Which lines in the records below contain the word "breadcrumb"? Copy each one out.

Top of Records provided

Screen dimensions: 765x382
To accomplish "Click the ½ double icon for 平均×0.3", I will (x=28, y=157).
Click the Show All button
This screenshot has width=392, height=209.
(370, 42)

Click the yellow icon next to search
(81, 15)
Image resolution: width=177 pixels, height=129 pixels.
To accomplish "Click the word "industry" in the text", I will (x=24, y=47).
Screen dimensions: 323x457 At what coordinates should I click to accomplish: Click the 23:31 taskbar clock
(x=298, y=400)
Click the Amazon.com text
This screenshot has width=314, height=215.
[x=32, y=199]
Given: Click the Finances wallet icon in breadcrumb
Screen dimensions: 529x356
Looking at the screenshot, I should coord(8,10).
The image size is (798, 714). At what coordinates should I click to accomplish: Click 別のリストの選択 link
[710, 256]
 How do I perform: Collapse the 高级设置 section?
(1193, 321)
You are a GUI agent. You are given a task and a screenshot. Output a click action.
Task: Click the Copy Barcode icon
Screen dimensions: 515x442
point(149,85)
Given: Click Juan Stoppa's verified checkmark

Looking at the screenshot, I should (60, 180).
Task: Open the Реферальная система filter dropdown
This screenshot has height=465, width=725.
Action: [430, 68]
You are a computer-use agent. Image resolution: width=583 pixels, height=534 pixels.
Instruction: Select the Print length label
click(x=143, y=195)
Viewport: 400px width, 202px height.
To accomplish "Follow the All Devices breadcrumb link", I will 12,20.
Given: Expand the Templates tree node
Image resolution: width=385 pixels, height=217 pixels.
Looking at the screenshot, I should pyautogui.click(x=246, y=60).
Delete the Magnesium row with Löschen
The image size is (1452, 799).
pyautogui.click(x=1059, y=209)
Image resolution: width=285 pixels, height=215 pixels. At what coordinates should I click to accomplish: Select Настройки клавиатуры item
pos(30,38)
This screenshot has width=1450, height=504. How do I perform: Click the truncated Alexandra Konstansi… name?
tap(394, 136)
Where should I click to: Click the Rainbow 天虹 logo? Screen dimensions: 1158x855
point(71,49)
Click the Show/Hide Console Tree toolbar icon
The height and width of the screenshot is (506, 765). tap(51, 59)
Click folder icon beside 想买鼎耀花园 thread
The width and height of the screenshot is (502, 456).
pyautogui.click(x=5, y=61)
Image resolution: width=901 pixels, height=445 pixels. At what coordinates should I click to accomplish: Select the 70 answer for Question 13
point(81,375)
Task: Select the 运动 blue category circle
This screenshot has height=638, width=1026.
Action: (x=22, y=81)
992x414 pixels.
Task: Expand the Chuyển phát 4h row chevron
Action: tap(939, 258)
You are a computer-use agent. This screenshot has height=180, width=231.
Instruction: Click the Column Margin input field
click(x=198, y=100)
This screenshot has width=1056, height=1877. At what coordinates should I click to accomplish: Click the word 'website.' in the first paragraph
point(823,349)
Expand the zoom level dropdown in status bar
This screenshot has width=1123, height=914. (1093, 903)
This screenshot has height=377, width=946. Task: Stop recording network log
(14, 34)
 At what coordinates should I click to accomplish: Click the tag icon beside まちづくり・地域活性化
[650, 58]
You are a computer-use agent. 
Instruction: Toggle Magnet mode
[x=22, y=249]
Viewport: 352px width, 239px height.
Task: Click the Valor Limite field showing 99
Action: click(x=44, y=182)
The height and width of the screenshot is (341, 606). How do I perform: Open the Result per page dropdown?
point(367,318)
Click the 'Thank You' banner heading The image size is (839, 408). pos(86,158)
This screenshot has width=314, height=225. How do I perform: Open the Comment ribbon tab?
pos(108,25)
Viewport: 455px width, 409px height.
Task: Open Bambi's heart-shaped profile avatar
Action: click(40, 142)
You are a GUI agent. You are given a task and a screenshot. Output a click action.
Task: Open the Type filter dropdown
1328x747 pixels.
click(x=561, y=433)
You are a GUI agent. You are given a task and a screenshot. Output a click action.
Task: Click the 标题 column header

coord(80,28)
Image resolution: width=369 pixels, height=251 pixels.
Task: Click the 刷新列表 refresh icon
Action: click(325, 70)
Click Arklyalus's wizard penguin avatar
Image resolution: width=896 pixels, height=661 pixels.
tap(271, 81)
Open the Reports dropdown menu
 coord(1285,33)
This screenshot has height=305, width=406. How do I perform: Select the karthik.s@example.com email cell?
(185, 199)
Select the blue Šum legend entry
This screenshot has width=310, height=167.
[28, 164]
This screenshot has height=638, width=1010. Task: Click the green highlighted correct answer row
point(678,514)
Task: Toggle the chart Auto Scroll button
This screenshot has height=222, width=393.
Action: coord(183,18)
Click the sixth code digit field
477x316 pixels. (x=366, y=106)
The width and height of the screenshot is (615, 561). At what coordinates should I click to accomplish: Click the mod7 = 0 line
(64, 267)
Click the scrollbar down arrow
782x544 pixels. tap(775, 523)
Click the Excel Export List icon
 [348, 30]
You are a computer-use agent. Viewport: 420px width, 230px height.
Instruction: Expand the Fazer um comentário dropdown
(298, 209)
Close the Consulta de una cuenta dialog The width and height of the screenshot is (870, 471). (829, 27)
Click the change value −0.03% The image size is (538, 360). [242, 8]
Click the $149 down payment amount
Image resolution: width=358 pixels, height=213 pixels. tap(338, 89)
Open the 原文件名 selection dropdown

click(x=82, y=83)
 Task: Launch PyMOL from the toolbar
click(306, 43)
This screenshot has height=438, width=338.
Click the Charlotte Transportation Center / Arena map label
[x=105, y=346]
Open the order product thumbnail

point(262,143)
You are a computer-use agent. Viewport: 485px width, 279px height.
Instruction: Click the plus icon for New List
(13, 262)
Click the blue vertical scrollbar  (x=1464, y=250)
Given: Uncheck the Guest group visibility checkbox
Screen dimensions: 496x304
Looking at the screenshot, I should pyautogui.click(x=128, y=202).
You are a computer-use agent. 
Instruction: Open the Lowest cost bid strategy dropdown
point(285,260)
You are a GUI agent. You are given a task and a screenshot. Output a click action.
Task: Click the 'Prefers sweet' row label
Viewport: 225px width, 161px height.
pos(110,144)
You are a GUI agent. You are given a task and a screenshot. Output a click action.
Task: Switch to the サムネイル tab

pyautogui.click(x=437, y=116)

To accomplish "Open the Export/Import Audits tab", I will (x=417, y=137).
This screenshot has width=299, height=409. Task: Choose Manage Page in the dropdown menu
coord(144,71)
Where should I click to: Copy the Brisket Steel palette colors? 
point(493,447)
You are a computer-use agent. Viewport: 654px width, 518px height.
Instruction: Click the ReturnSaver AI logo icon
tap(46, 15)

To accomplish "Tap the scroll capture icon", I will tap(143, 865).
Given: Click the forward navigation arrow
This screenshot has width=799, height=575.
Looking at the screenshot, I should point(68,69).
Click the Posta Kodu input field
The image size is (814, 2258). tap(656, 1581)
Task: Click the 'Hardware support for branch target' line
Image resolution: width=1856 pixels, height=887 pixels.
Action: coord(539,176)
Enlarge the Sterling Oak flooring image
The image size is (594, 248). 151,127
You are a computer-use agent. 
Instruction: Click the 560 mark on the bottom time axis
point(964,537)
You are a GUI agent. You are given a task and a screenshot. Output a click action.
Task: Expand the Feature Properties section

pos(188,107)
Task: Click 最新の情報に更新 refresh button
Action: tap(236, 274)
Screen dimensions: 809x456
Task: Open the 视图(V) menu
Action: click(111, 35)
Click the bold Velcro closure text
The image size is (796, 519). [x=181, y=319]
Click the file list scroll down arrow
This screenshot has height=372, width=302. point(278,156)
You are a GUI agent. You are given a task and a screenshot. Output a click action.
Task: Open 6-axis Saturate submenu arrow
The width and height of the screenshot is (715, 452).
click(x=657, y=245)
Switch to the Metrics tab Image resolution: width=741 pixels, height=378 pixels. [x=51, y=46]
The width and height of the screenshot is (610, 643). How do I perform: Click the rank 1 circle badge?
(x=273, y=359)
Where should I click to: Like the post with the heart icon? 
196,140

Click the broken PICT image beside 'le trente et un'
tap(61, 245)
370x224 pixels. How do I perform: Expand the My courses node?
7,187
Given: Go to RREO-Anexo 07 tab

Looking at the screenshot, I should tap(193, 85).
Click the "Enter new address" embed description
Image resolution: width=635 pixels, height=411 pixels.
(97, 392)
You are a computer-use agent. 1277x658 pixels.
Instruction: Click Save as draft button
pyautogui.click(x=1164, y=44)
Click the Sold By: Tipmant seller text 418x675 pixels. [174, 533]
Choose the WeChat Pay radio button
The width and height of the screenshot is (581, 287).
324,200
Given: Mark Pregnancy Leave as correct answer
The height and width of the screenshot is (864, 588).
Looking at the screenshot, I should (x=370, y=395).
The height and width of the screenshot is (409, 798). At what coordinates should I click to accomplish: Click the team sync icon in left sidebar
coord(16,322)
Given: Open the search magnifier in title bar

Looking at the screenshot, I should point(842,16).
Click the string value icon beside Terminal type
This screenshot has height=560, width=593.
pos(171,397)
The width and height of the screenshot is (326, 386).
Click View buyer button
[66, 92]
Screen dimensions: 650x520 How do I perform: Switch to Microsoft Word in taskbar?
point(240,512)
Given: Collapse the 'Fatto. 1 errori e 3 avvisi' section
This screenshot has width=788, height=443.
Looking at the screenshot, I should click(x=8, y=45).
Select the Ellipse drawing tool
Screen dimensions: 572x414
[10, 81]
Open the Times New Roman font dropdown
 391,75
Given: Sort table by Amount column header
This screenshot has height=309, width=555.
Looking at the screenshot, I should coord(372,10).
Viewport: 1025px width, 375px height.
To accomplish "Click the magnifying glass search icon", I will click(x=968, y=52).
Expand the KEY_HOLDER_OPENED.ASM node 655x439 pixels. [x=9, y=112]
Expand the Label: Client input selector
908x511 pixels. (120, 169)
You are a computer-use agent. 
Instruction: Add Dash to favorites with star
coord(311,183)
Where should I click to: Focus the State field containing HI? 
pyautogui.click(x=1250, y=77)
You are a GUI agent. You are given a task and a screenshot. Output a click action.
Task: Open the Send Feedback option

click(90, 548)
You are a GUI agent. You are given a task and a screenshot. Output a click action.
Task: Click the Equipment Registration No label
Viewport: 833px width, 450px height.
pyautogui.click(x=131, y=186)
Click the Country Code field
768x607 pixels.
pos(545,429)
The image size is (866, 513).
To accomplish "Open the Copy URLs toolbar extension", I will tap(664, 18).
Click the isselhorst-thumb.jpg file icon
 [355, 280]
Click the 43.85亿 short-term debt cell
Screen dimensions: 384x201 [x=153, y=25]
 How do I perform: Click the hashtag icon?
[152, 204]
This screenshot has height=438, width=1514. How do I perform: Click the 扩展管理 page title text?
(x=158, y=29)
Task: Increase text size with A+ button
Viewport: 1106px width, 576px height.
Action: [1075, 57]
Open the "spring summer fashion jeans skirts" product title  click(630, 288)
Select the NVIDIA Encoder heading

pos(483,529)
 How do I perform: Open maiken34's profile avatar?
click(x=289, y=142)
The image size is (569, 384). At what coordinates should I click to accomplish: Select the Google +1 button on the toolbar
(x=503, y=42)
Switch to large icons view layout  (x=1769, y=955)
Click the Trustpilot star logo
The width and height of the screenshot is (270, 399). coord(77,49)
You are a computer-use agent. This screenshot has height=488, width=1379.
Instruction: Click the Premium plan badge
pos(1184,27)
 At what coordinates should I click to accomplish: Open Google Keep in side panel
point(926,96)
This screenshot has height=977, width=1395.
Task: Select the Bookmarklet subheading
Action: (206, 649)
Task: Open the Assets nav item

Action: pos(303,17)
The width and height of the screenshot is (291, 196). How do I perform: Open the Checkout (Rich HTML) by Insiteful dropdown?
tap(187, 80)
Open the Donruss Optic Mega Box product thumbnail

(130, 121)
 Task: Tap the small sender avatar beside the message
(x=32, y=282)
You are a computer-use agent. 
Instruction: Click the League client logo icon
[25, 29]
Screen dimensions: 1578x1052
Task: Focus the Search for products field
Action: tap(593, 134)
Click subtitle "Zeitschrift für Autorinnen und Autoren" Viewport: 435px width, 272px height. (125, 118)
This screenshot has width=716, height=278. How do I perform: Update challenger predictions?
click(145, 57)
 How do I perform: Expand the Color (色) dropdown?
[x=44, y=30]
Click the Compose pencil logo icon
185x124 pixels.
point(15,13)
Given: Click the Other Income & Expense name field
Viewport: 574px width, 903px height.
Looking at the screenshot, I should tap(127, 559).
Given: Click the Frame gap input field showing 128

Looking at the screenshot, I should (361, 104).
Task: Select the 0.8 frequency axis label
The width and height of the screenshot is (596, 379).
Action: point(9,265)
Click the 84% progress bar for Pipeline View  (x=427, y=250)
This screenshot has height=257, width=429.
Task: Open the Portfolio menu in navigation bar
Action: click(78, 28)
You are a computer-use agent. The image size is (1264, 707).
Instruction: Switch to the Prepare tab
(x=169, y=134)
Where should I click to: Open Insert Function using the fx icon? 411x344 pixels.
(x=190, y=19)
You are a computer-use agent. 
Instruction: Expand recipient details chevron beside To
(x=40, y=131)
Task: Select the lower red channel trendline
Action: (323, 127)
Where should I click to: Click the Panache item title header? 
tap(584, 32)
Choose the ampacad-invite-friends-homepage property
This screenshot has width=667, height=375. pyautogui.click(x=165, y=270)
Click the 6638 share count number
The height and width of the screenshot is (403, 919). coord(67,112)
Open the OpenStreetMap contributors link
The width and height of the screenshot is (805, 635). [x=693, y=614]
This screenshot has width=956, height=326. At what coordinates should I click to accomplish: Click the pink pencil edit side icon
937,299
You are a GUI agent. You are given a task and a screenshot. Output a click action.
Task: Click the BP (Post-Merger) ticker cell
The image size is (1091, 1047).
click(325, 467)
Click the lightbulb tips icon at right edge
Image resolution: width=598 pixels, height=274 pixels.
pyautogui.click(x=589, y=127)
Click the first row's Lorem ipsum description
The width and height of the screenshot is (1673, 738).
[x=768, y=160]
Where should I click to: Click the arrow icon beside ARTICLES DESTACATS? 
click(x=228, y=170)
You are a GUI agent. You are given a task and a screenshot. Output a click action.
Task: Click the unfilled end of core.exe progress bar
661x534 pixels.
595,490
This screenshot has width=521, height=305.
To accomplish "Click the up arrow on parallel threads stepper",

Bottom of Records provided

Exercise result -
Given: Click the Finances wallet icon in breadcrumb
To accomplish "Follow the All Devices breadcrumb link", I will 12,20.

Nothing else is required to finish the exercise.